● JOB:
Answer these about the Mount St. Helens text below:
1. How high did the black plume from the March 27 explosion rise above the volcano?
2. How many planes did the FAA report inside the restricted zone on April 3, 1980?
3. How fast was the bulge on the northern side of the mountain growing?
** start of QUOTED TEXT **
Any doubts of this were erased on March 27 when people near the volcano reported hearing a loud "boom" from a steam-driven explosion called a phreatic eruption. The eruption formed from magma rising below the surface and meeting ground water, steam and pressure building up underground before bursting. A black plume from the explosion was observed rising 7,000 feet above the volcano.

As seismic activity intensified and strengthened, the public grew restless. Phreatic eruptions continued, drawing crowds of scientists and tourists. Johnston was one of the first members of the USGS monitoring team to arrive at the volcano, and he was part of the efforts to persuade authorities to limit access to the area.

The USGS described a "carnival-like atmosphere" around Mount St. Helens as volcano sightseers gathered around viewpoints such as Silver Lake, about 30 miles away.

On March 31, the Cowlitz County Commissioners declared a state of emergency to address roadblocks and to standby in case of orders for evacuations. Public reactions, Vancouver Columbian reported, varied as calls flooded USFS personnel. The calls ranged from people expressing their frustration over not being able to access their cabins within closed areas while members of the press were allowed through to gamblers requesting the number of explosions within the past 24 hours.

On the south shore of Spirit Lake, a lake about 6 miles north of the volcano, local Harry Truman was the only resident of the lakeside who refused to leave his home.

"I think the whole damn thing is overexaggerated ... Spirit Lake and Mount St. Helens are my life ... You couldn't pull me out with a mule team," Truman told the Longview Daily News.

Even after then-Washington Gov. Dixy Lee Ray declared a state of emergency, tourists flocked to Milepost 33 on State Route 504 near the roadblock. Peering eyes took to the skies as well. The Federal Aviation Administration (FAA) reported 109 planes inside the restricted zone around the volcano on April 3, 1980.

Businesses began threatening to sue officials over loss of business as the blockade line shifted. Despite public pressure, Johnston and his USGS monitoring team resisted the idea of reopening certain areas.

"One of the problems we're having ... is that people in the Northwest have never faced this kind of thing before ... I feel the general public really doesn't understand the danger," USFS spokesman Jim Unterwegner said.

During late April, explosions slowed and then stopped. Scientists and officials remained wary, however. Aerial and ground surveys confirmed a bulge about a mile long and one-half-mile wide on the northern side of the volcano. A few scientists, including Johnston, believed this could suggest the volcano would produce a lateral blast rather than an eruption from the center.

Two USGS observational posts, Coldwater I and Coldwater II, were established to monitor changes and found the bulge on the northern side of the mountain was growing at a rate of 5 feet to 8 feet per day. Coldwater II was located just 5 miles north of the summit.

A Red Zone was established on April 30, consisting of a boundary from 3 to 7 miles out from the peak. Only scientists, law enforcement and other officials were allowed into this area. Access to the newly established Blue Zone, skirting the area around the Red Zone, restricted access during daylight hours to loggers and property owners with special permits.
** end of QUOTED TEXT **
** start of DATASET EXTRACT **
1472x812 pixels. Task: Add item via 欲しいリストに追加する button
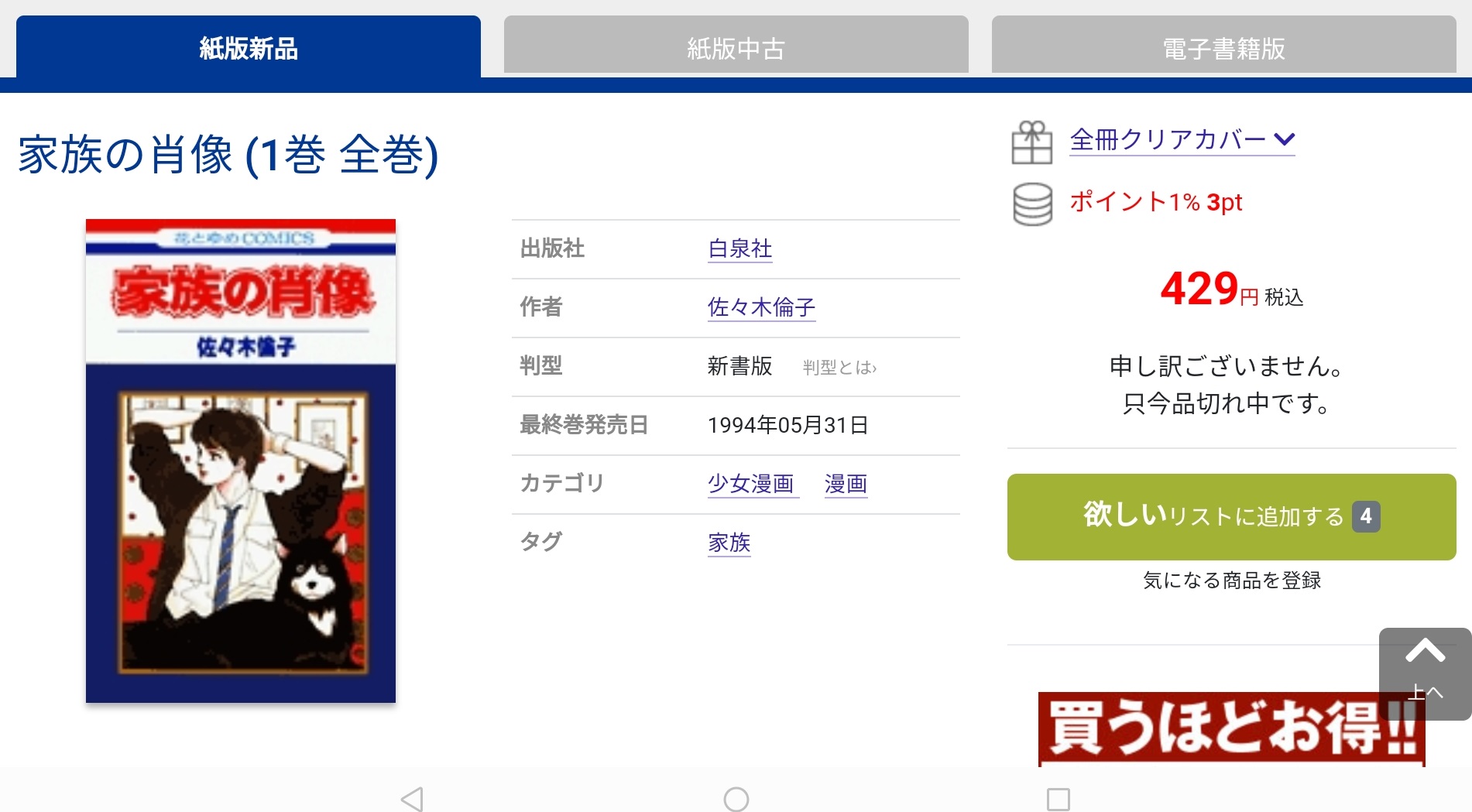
** end of DATASET EXTRACT **
● RESULT OF THE TASK:
1. 7,000 feet
2. 109
3. 5 to 8 feet per day